→ **TASK BRIEF**
In the entries that follow, find the line containing "The width and" and the line containing "The height and", then copy exactly everything from the first through the second except the pictures.

→ **RECORDS SUPPLIED**
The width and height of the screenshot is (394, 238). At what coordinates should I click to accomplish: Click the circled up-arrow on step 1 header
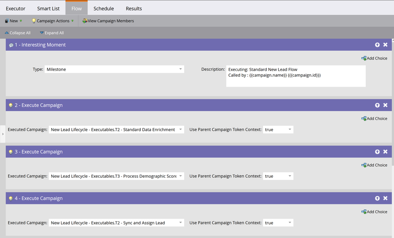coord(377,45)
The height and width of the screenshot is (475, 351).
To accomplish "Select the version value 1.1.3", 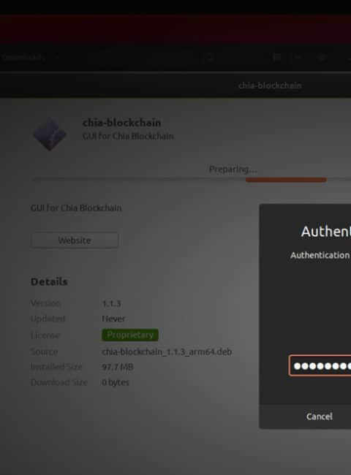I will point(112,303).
...
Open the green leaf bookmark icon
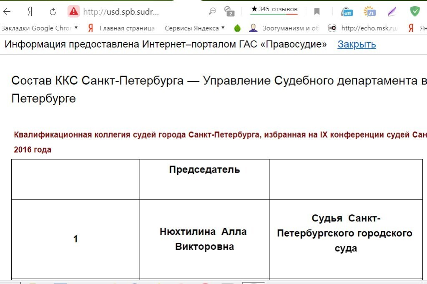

→ **SOLUTION FOR THIS TASK**
The width and height of the screenshot is (394, 238). At what coordinates should I click to accomplish: Click the circled up-arrow on step 1 header
coord(377,45)
The height and width of the screenshot is (475, 351).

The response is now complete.